## MATERIAL PROVIDED
= = = = = = =

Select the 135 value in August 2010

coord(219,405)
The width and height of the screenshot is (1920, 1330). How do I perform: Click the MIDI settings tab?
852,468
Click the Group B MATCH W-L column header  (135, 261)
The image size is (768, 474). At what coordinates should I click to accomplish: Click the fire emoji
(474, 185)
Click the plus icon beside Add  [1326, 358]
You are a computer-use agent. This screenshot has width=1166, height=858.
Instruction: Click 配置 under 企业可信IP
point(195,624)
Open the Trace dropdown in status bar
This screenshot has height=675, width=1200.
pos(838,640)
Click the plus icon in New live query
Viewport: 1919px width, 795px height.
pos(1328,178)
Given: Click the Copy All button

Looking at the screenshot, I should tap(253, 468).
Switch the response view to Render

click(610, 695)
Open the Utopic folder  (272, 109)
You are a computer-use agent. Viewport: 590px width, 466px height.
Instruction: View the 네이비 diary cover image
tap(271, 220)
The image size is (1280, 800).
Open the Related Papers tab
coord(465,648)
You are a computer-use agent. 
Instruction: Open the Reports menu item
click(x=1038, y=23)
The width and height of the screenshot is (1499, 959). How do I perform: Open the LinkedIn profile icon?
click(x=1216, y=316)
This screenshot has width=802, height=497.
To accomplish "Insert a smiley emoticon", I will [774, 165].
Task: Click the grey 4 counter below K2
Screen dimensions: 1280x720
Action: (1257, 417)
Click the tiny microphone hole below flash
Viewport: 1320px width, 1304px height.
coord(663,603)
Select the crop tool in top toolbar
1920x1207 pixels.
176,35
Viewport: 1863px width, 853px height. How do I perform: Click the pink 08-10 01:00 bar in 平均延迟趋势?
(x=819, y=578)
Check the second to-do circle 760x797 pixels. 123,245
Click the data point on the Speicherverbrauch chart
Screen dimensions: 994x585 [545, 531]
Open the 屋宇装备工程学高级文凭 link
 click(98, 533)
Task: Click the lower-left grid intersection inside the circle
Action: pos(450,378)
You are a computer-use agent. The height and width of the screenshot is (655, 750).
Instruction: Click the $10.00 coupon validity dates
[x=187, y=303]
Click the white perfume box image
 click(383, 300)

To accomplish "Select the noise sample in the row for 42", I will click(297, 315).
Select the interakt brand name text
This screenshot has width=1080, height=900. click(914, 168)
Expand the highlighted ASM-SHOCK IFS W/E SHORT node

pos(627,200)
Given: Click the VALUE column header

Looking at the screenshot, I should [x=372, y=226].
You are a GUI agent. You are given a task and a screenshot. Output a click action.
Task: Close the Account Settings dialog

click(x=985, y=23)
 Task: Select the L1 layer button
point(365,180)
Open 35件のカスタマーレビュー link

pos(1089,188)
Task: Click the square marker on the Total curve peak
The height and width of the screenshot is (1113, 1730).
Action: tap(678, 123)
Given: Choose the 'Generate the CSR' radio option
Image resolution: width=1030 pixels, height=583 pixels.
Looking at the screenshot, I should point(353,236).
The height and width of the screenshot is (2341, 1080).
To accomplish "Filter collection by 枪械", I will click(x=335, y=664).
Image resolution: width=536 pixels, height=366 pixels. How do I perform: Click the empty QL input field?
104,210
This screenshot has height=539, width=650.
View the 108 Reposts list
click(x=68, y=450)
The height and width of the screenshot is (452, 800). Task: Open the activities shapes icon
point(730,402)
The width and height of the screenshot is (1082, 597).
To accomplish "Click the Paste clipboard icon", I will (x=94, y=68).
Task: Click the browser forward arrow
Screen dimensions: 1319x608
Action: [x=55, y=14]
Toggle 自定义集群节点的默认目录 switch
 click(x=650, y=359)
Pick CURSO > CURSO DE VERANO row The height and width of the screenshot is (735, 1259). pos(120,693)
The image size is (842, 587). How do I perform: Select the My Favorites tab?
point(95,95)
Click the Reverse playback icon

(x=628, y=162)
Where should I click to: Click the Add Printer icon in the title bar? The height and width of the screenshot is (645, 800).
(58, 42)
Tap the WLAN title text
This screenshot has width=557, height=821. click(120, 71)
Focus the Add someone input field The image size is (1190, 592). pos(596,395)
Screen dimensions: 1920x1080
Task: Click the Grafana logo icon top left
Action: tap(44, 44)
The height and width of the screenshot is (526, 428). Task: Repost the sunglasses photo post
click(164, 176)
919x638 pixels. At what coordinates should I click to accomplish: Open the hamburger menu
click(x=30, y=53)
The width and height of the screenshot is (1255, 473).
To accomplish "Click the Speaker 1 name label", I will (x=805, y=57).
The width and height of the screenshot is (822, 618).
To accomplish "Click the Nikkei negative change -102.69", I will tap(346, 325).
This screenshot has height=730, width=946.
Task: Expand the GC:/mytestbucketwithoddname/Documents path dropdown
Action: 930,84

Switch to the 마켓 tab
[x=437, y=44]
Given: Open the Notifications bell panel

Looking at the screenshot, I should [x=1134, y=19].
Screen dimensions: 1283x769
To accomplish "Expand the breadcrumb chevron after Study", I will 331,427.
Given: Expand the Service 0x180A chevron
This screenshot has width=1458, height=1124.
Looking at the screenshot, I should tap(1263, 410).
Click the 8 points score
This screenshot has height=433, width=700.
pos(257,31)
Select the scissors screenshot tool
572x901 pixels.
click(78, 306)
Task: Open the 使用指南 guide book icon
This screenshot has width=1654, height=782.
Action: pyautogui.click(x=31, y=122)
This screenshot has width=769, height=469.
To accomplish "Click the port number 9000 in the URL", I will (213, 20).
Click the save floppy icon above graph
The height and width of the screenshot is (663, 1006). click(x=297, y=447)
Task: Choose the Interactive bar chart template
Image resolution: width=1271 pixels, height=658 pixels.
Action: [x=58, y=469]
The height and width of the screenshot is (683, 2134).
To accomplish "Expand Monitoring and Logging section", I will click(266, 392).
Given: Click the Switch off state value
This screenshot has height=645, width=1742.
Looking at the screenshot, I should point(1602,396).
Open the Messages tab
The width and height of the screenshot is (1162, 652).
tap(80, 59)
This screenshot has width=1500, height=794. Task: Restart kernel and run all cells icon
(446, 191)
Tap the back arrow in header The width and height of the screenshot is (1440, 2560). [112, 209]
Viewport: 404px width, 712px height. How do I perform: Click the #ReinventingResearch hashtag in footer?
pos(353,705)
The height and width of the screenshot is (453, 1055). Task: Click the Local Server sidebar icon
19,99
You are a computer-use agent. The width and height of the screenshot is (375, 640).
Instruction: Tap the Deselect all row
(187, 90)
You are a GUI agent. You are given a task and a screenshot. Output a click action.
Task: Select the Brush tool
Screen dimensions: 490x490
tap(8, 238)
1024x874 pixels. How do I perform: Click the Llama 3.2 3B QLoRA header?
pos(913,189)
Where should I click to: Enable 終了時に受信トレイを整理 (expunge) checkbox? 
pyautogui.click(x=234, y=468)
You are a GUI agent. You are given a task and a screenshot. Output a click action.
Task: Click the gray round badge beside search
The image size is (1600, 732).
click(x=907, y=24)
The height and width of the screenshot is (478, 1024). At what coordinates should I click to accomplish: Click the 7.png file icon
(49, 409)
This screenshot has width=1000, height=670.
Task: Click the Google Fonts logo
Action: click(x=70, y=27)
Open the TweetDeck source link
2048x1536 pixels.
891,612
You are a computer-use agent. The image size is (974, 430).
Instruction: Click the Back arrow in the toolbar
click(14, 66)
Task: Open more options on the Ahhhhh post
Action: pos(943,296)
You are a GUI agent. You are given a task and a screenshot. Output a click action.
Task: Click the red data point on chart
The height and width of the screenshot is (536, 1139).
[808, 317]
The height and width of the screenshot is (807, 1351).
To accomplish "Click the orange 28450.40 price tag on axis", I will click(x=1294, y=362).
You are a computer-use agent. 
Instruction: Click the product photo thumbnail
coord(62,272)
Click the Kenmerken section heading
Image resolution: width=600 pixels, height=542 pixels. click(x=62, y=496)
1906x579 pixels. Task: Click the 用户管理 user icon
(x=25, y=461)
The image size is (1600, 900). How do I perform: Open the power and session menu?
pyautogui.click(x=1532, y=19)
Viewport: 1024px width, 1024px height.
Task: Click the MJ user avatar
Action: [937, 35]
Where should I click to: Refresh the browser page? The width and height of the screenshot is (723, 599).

= = = = = = =

## THE PROBLEM
Go through the lines of the material, counting those with the word "browser"; afterward give only the total.

## THE ANSWER
2